-- PROBLEM --
Pictures left aside, return the lines below exactly, from the one with "Select the Ellipse drawing tool" to the end, including both ends.

-- DATASET --
^^^^^^^^^^^^^^^^
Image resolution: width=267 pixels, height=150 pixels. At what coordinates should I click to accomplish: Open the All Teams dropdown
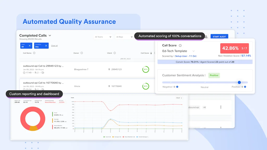point(103,37)
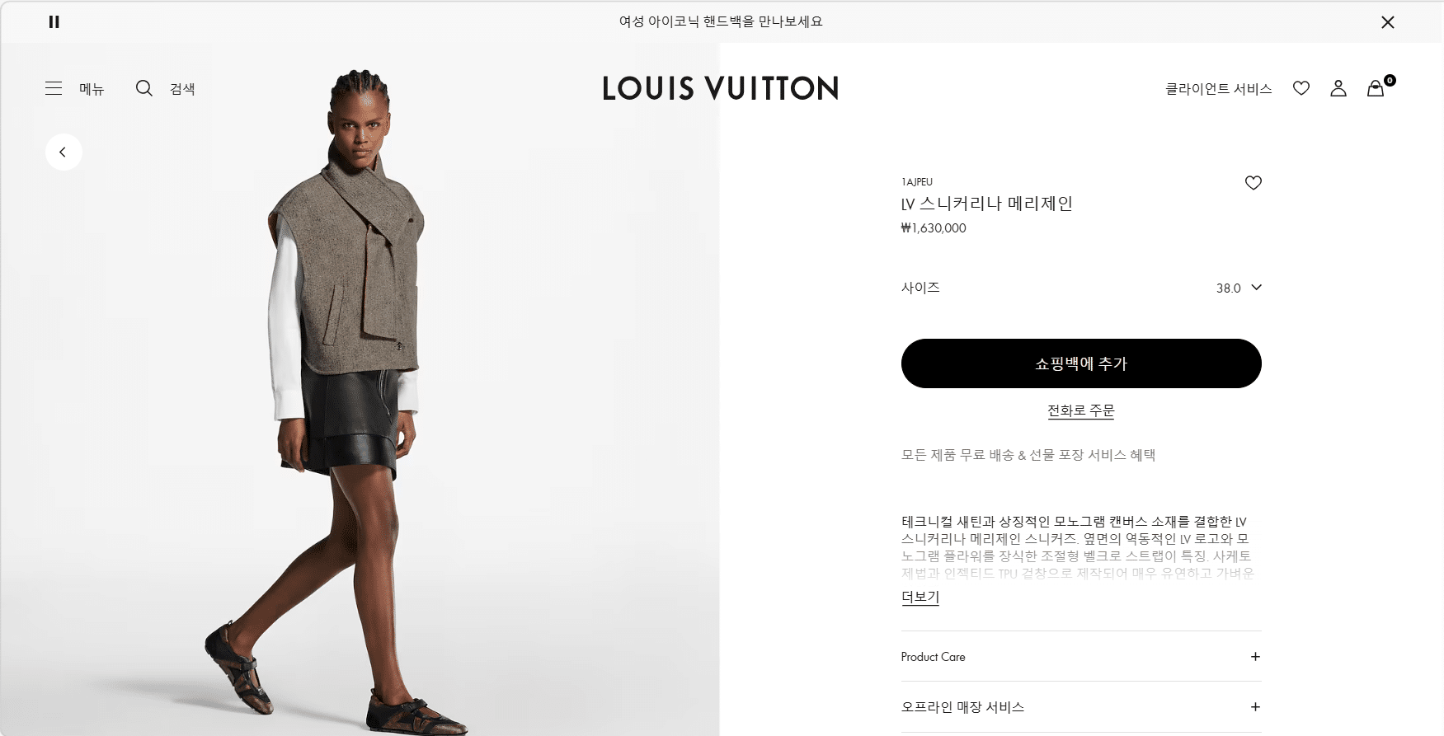
Task: Expand the Product Care section
Action: coord(1081,657)
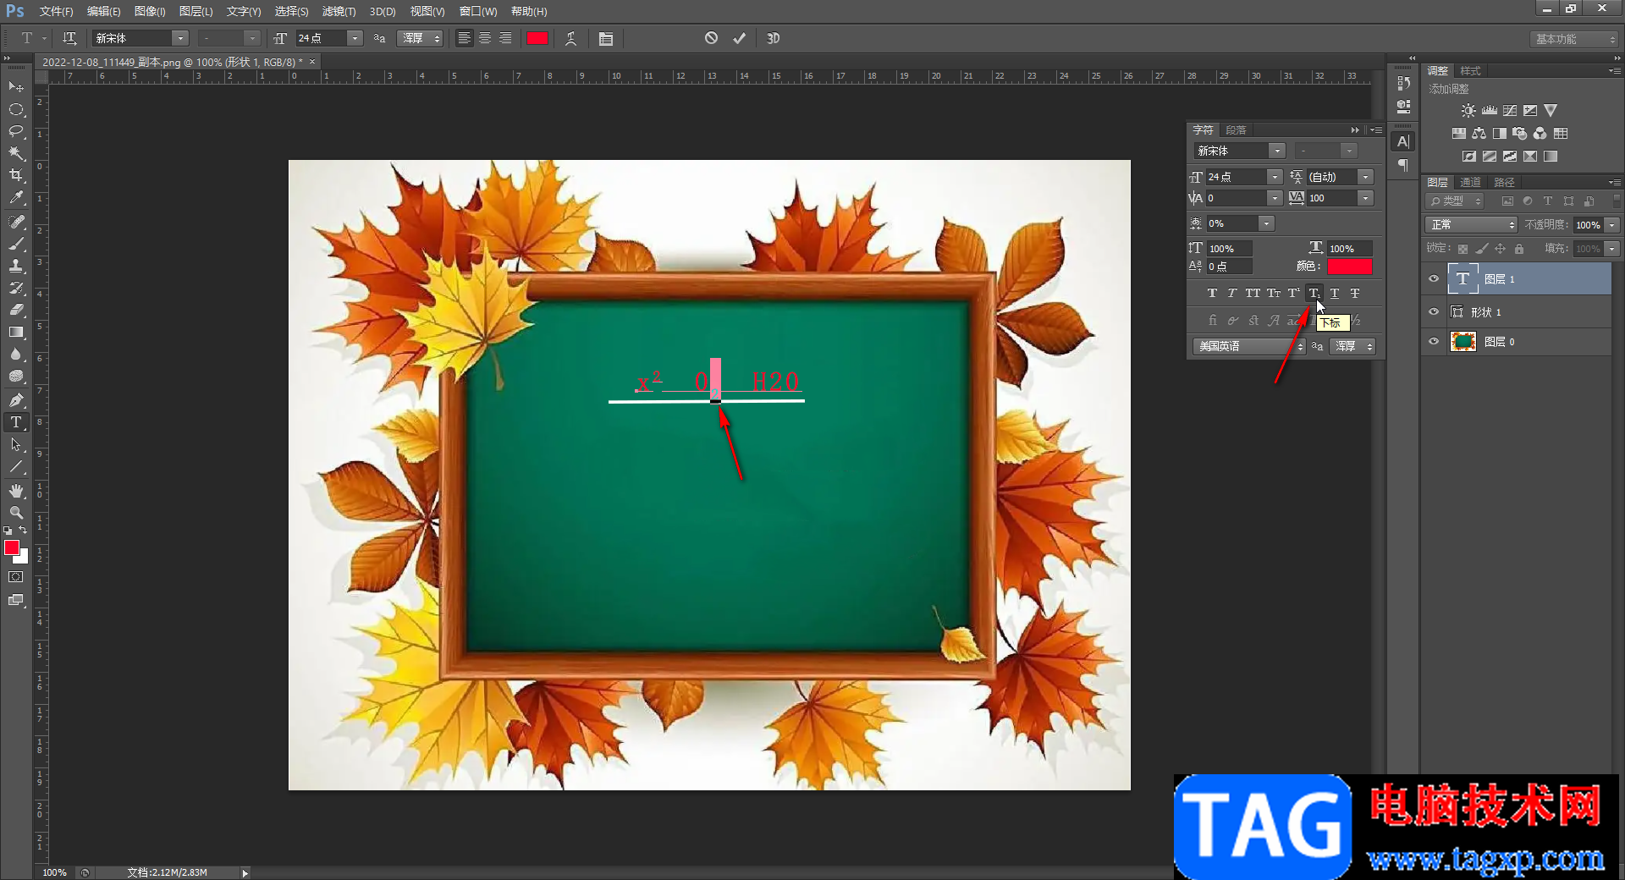This screenshot has width=1625, height=880.
Task: Hide the 图层 0 image layer
Action: click(x=1434, y=342)
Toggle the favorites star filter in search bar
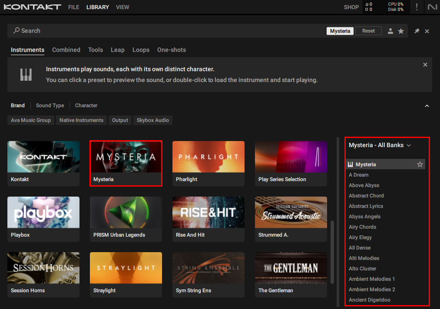This screenshot has width=440, height=309. pos(401,31)
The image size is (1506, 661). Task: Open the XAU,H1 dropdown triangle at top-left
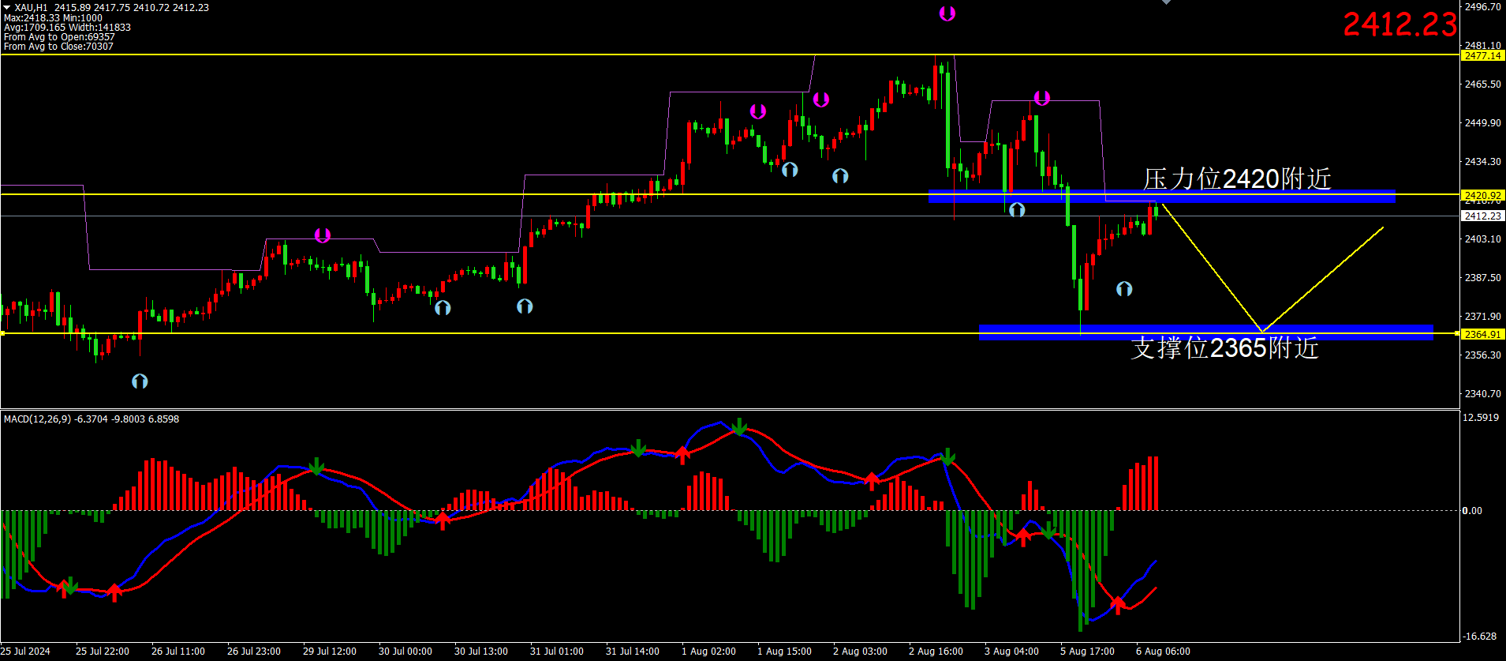(7, 7)
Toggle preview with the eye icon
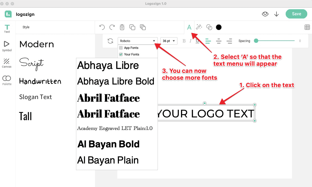 [265, 14]
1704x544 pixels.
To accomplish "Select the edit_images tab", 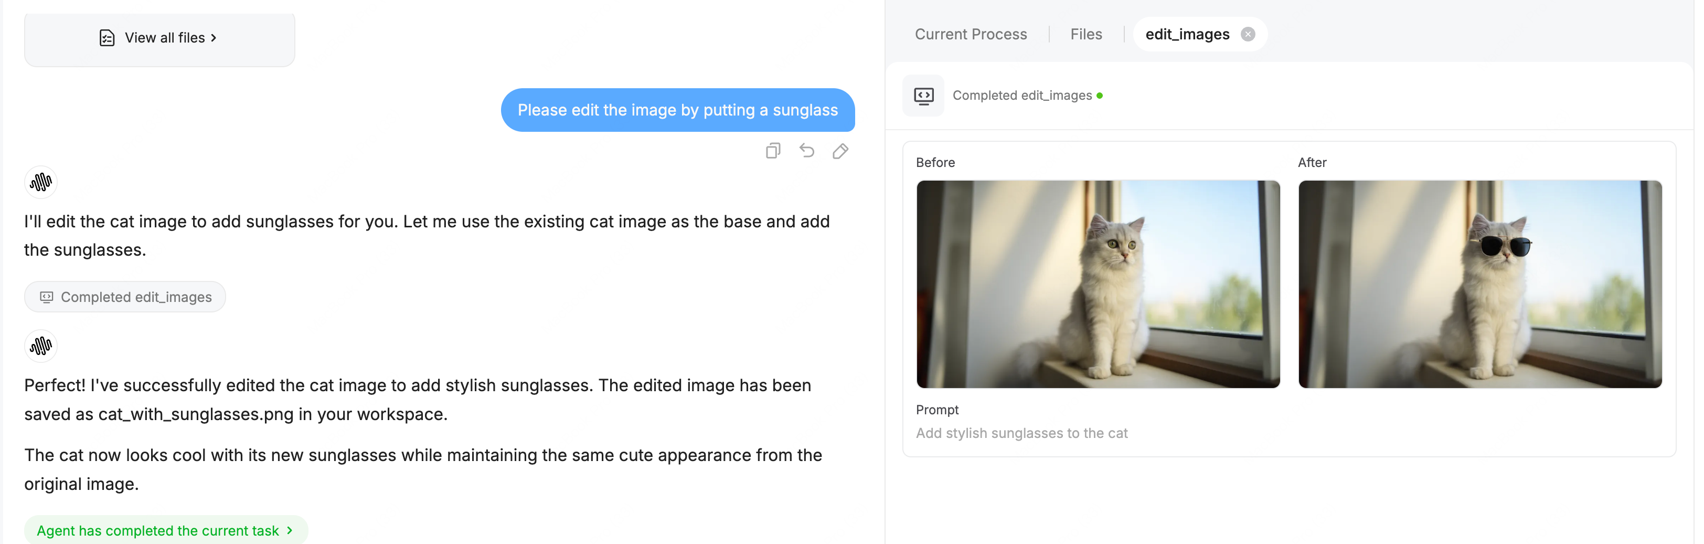I will point(1187,34).
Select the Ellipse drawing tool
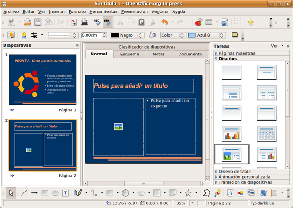The image size is (293, 208). [55, 193]
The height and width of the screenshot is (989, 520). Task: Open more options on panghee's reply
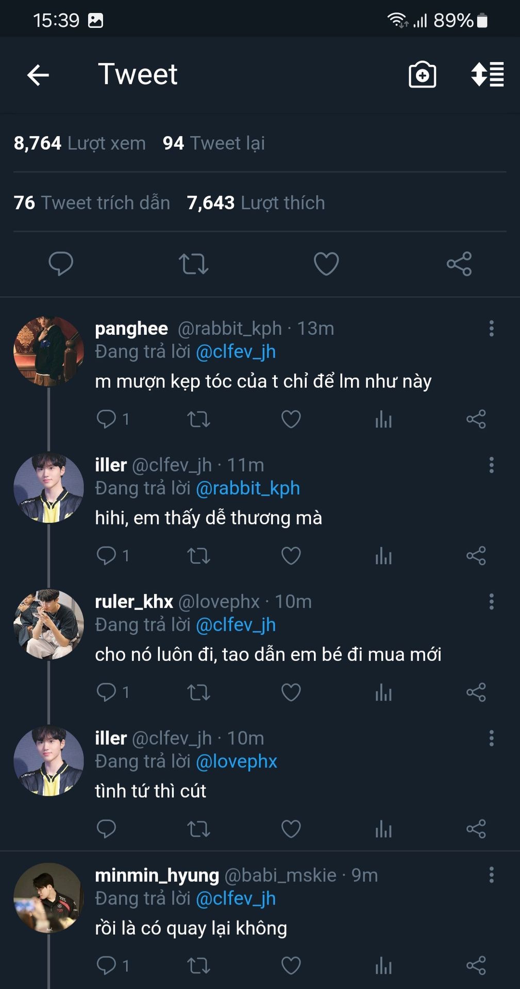(x=491, y=329)
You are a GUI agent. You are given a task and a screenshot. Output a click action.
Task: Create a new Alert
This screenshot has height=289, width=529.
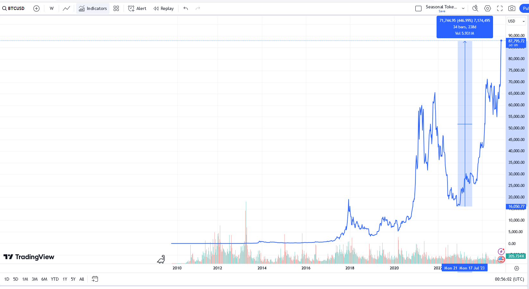tap(137, 9)
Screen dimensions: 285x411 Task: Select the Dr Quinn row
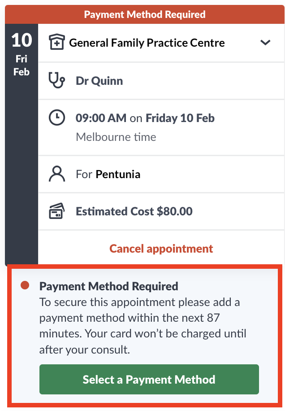click(x=161, y=81)
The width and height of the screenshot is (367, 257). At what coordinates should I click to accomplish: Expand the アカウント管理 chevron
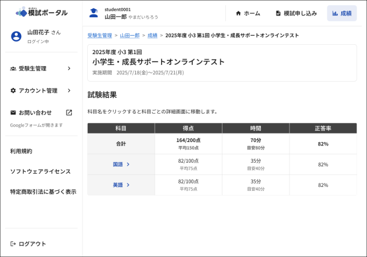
^^^^^^^^^^^^^^^^
-- EXERCISE SOLUTION --
Select the Ellipse drawing tool
The image size is (293, 208). [55, 193]
The height and width of the screenshot is (989, 520). Task: Open more options on panghee's reply
(x=491, y=329)
You are a GUI agent. You are given a task and a screenshot. Output a click action.
Task: Create a new Alert
This screenshot has height=289, width=529.
tap(137, 9)
Screen dimensions: 285x411 Task: Select the Dr Quinn row
click(x=161, y=81)
The width and height of the screenshot is (367, 257). At what coordinates should I click to accomplish: Expand the アカウント管理 chevron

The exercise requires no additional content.